Wednesday, February 10, 2016

people are generally good

Apathy is a thing that I'm learning to have while working in a library. I'm being broken down by tiny little micro-aggressions, some intentional, most not. I just don't care anymore. I can't allow myself to care because it drains my resources with no reward. I'm not personable enough/don't have the energy reserves to take care of my coworkers and the library's patrons, so I'm extending myself psychically only to coworkers. But that means I have to figure out how to say no to some things. Also, there's one coworker that I can't handle psychologically. My hyper-empathy goes crazy around this person and it's REALLY not working out for me. 

Today I had to be at the front desk while a young kid got arrested for "trespassing" because he'd been banned for LIFE from the library by us last week and he made the mistake of coming back in. He was disrespectful to one of my coworkers and called her names and SHOULD have been kicked out of the library for a week, a month, maybe longer, but for LIFE? How many of us have done something really stupid when we were 20? To never ever be allowed in the library again? And what a TOTAL waste of the police officers' time. And do the police think of librarians as "crying wolf" when they have to come take care of instances of non-violence like this? If I were them, I would.
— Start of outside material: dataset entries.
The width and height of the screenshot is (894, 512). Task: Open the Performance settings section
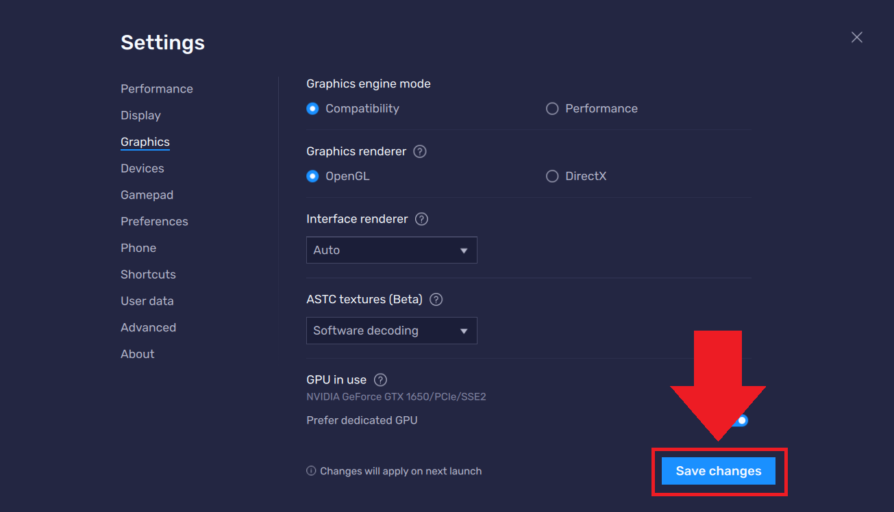pyautogui.click(x=156, y=88)
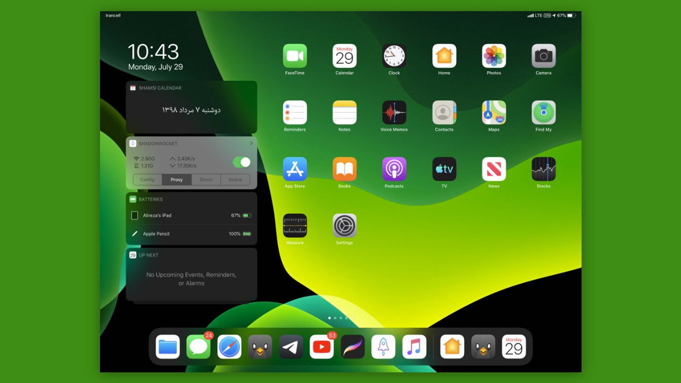Tap the Up Next widget message
Screen dimensions: 681x383
191,279
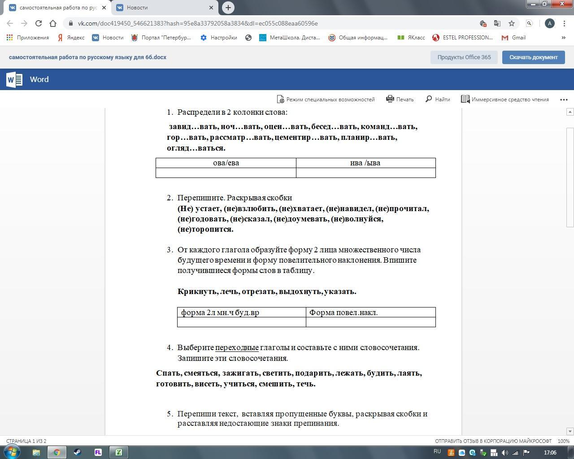
Task: Open a new browser tab
Action: coord(228,8)
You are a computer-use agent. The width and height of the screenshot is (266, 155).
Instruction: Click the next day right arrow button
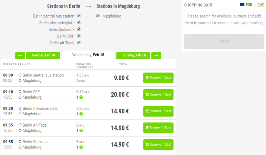tap(156, 55)
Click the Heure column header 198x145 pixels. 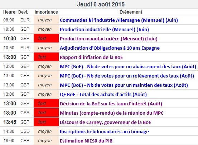click(9, 12)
It's a lot to take in...that I am a part of a library that creates so many barriers to entry. The moment you walk in you see signs everywhere telling you what you CAN'T do at the library, and that list is long.
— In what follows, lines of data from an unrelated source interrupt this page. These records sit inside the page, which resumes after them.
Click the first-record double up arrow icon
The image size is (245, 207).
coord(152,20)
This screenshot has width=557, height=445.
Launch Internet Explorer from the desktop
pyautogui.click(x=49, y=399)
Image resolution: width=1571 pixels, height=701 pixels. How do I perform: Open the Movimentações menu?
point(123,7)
You can't sleep in the library. You can't eat in the library, not even a butterscotch candy. You can't sit and talk in the library unless you're also holding a book or doing something else "library-related". You can't do your laundry in the public restroom...which is one of those rules obviously created because someone at SOME point in time did, but this is not a rule that needed, ever, to be written down. It's definitely not a rule that needs to be told to someone when they're signing up for a library card. You can't put your feet up on the arms of a chair in the library. For YEARS after beginning to allow cell phone use in the library we still had the signs up saying cell phones aren't allowed which makes it look like even WE can't keep track of all of our rules, which is often the case.

This kind of approach to the public is starting to wear upon me after 11+ years of working here. It's only very recently that I've been awakened to how cruel we really seem. Our reputation with the public isn't the best, and I can see why.

Thinking about these types of things has made me a weird version of perma-angry this week. I want to be a positive person that believes the best in people. This is a trait that comes naturally to me that people have told me is naive and "cute". I even believed those people for a long time that I probably had it wrong...that people are shittier than I thought. But you know what? They're really not. People in general will treat you with respect if you do the same for them. 95% of the time, people are nice to me. This isn't because I'm lucky. This is because I'm nice to them.

I am done treating patrons like criminals. I'll even occasionally break the rules to give them the benefit of the doubt. Our society is already cruel enough. The library doesn't need to be an extension of that cruelty.